City Council unanimously voted to approve a resolution on Tuesday, Jan. 11, that will allocate up to $675,000 of the $12.2 million the City received from the American Rescue Plan Act to award hazard pay to part-time and full-time employees.
This resolution was put to this vote after several moves pushed the City into action.
First, Council received a letter from the Coalition of City of East Lansing Unions (CCELU) calling for the Covid hazard pay.
Then, a variety of survey responses from people who the City Manager believes were city employees called out the original draft ARPA plans for the failure to include cash bonuses to essential workers for the risk they endured serving the City during a pandemic. (Providing premium pay for essential workers is one of the four eligible uses of funds specified for the program.)

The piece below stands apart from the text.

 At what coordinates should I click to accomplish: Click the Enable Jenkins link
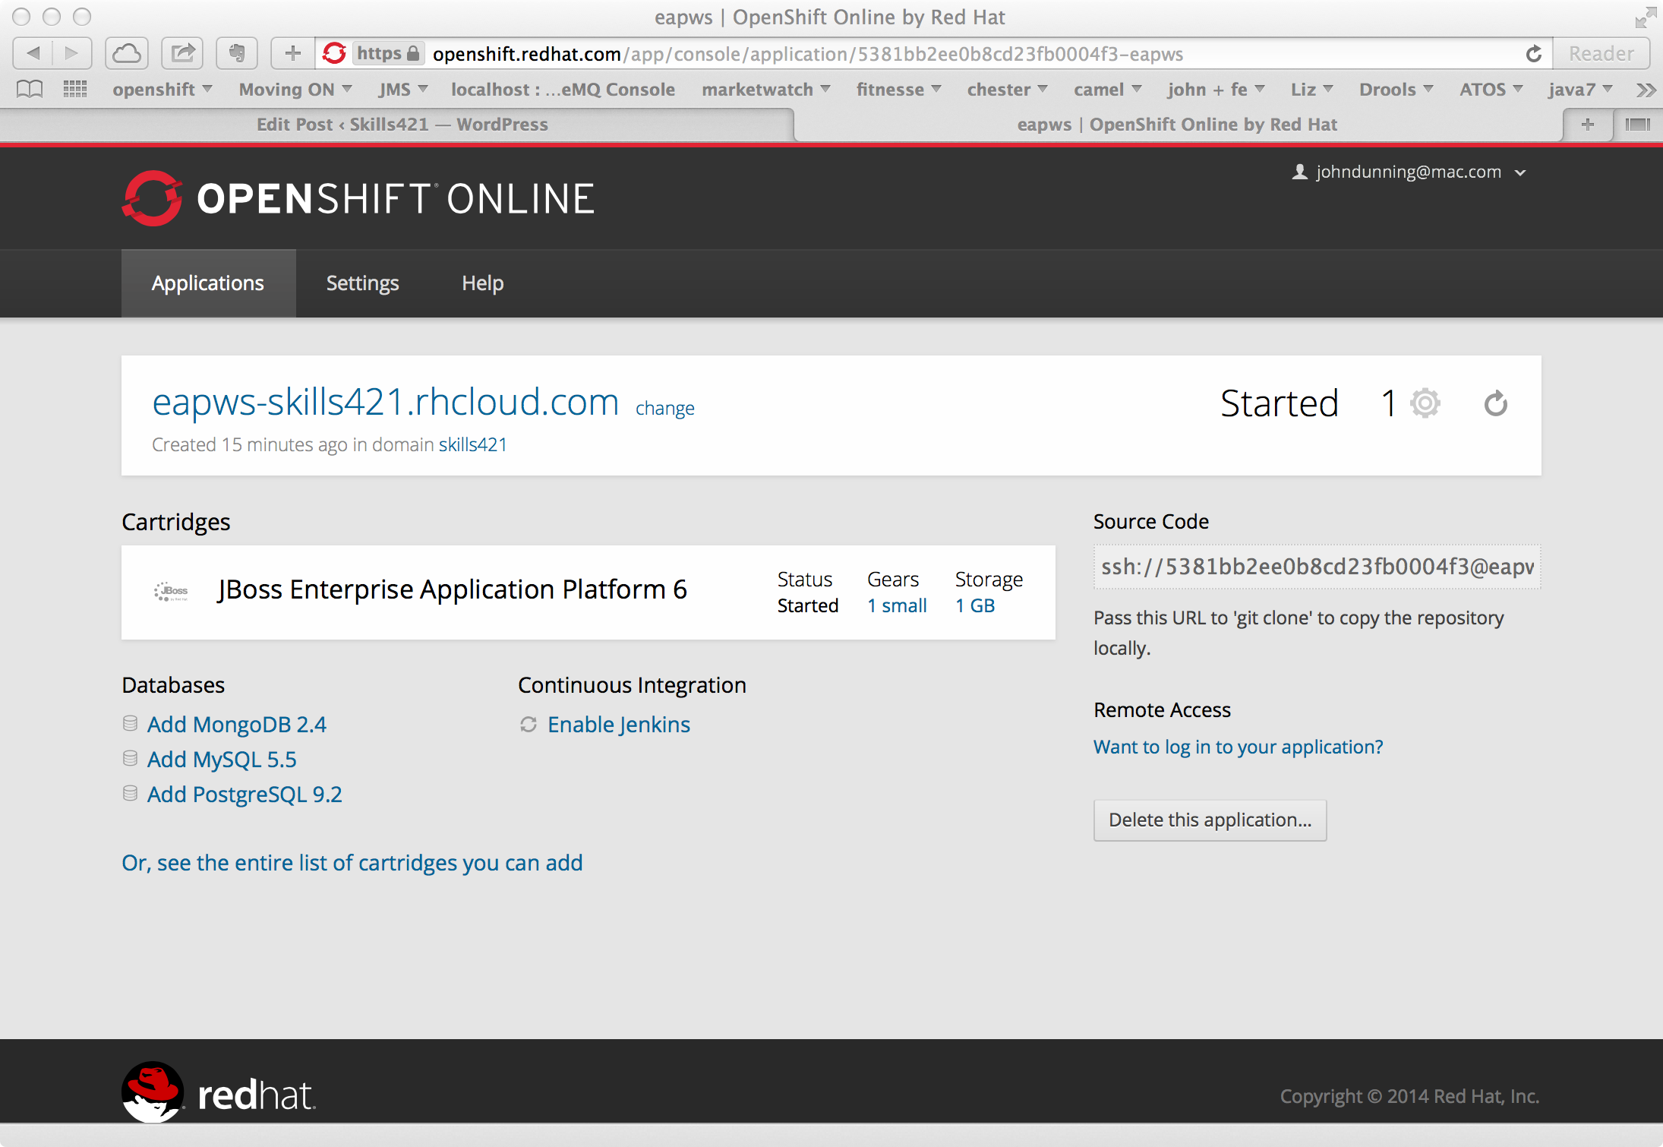619,725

Then, at the last City Council meeting of 2021, on Dec. 21, Council member George Brookover proposed that the City Manager and/or City Treasurer review ARPA and return to Council no later than Jan. 18 with a plan advising Council on the possibility of allocating ARPA funds for City employee hazard pay.
The resolution approved this week will result in the City paying bonuses to eligible employees who are on the books with the City as of Feb. 6, 2022. Full-time employees will be awarded a $2,000 bonus and part-time employees will be awarded a $1,000 bonus.
Per the resolution, no more than $675,000 is to be spent in paying employees hazard pay. How the use of these funds affects previous plans for spending the City of East Lansing’s $12.2 million in ARPA money remains unclear, as a new plan wasn’t presented at Tuesday’s meeting.
Before the vote, Council members wanted further explanation regarding who is and is not eligible to receive these bonuses.
As the floor opened for questions from Council, Mayor Pro Tem Jessy Gregg noted that contingent employees, who are not considered in the resolution because their employment is considered temporary/not permanent, are often the City workers who interact with the public most often, for example, at the library’s, police department’s, and Hannah Community Center’s front desks.
Gregg also reflected on employees who worked the bulk of the pandemic and only recently left their position, asking City Manager George Lahanas, “So, your reading of ARPA funds says that someone who is not currently providing services is not eligible?”
Lahanas’ answers to Gregg’s questions fell back on the resolution’s stated desire to be for retention purposes and for those employees that are currently providing services to the City.
The resolution gives the following reasons for City Council’s desire to award this hazard pay: attracting and retaining City employees, continuing to offer valuable services to residents, and recognizing the sacrifices made by City employees during the pandemic.
It is well known at this point that the City has lost a number of employees during the pandemic and that vacancies have opened faster than they can be filled. (The exact figures aren’t entirely clear, though ELi has asked the City for official numbers.)
“There will never be an absolute situation that will work well,” Lahanas told Council about the use of these bonuses. “That is why we are looking at this thing as prospective, as an award and bonus for employees that are here going forward. As a retention bonus and to award people who are here working, not for people who were here in the past.”
“The idea here is a retention bonus to provide continuing operations and to provide government services,” he said.
Council member Dana Watson proposed gifting a smaller amount to those who are no longer on the City’s payroll but who did do some work for the City during the pandemic.
“Some people stuck with us, and this is a way of saying thank you,” Watson said as she suggested the City giving a smaller group of previous employees something like a $200 gift card to a grocery store like Meijer.
Lahanas stated that these considerations will fall under a separate resolution in the future and may even come from the City’s General Fund instead of using ARPA funds.